コンフィグレーションファイルを直接編集しなければならない場合は、下記のような場合のみです。
- すべての TCP/IP リスナーポートを削除してしまった場合。
- VPN Server 全体の管理者パスワードを忘れてしまい、パスワードをリセットしたい場合。
- ごく一部の特殊な設定を行うためにコンフィグレーションファイルを直接編集する場合
(本マニュアルで、明示的にコンフィグレーションファイルを編集するように指定されているような設定のみ)。
- 管理上の理由で、別のソフトウェアを用いてコンフィグレーションファイルを自動処理したい場合。
デフォルトではコンフィグレーションファイルはテキスト形式で保存されます。しかし、大量の仮想 HUB
やユーザーを登録するなどの処理を行うと、設定データの量が膨大となります。大量の設定データを書き出す処理を行うには文字列処理という CPU
時間を消費する処理が必要になりますので、設定データが大きくなるとパフォーマンスが低下します。
このような場合は、コンフィグレーションファイルの書き出し形式をバイナリファイルにすることができます。バイナリファイルは CPU
が直接扱うことができる形式のファイルであり、高速に処理することができます。コンフィグレーションファイルのサイズが数十 Mbytes
程度を超える場合は、バイナリファイルとしてコンフィグレーションファイルを扱ったほうが効率的です。ただし、バイナリファイル化した場合はこのファイルを直接テキストエディタで編集することは困難になります。
コンフィグレーションファイルをバイナリ形式で保存するには、save_binary
というファイル名の内容が空のファイルをコンフィグレーションファイルと同じディレクトリに作成してください。このファイルが存在する状態であれば、次回
VPN Server がコンフィグレーションファイルに書き込む際に自動的にファイルをバイナリ形式に変換します。
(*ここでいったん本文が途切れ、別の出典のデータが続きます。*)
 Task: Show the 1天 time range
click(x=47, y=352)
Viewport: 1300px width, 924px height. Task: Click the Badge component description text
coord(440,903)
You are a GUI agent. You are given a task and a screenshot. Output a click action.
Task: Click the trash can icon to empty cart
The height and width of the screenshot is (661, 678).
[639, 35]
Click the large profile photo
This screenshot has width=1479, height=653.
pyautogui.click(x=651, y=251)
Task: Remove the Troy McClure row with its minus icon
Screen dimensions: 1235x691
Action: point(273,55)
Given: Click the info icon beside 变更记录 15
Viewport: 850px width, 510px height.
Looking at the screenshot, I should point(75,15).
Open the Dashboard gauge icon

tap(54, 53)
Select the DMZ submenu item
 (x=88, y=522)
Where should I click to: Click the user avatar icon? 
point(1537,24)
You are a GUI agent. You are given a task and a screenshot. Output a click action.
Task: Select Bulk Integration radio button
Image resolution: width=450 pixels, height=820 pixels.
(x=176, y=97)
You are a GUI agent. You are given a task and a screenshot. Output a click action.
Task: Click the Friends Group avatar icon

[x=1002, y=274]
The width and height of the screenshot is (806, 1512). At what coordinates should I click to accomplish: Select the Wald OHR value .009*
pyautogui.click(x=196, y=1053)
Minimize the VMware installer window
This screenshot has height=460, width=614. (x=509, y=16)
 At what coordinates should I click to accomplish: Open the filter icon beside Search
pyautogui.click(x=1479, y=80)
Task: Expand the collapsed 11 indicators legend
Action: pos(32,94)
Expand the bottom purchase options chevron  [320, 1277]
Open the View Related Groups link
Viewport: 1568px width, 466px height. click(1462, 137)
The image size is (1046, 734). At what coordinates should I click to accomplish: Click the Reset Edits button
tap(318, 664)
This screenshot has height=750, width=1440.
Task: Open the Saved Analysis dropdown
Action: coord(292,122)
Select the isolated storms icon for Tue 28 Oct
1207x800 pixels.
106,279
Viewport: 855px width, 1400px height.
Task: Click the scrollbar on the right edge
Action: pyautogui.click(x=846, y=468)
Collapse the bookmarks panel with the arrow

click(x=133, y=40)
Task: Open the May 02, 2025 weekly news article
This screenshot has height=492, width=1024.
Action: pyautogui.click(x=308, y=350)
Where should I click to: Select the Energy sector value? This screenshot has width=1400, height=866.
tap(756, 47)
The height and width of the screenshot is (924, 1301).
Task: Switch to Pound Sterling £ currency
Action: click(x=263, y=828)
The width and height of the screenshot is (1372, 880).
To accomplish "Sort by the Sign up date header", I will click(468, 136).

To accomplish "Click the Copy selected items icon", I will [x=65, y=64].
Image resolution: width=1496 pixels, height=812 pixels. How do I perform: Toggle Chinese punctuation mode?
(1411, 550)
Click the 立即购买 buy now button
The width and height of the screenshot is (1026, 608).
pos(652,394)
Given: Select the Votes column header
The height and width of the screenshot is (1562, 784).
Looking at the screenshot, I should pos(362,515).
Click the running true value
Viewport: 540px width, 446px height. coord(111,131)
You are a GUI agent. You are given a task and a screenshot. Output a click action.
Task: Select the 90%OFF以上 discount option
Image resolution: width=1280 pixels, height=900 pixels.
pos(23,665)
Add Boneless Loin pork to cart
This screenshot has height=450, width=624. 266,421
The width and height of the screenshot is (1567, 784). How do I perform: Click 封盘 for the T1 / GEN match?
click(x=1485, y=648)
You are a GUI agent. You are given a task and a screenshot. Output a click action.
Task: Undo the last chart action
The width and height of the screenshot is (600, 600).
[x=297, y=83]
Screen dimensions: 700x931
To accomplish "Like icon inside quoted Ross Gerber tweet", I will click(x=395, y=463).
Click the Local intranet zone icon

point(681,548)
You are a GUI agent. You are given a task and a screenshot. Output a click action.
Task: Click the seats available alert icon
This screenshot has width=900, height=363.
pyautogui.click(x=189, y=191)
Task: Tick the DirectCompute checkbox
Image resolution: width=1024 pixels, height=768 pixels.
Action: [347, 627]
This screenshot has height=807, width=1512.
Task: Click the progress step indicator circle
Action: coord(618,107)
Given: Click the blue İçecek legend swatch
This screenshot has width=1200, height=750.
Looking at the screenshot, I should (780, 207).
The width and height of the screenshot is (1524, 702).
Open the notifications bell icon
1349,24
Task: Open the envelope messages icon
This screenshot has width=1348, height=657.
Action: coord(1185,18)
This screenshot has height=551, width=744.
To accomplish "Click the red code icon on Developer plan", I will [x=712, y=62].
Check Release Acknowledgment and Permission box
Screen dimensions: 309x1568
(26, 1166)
また、save_binary
ファイルを削除すると、次回 VPN Server がコンフィグレーションファイルに書き込む際に自動的にファイルをテキスト形式に戻します。
バイナリ形式のコンフィグレーションファイルは、バイナリエディタなどを用いて書き換えることも行わないでください。 |
コンフィグレーションファイルの例
実際の VPN Server のコンフィグレーションファイルの例は、下記のようなものになります。このように "root"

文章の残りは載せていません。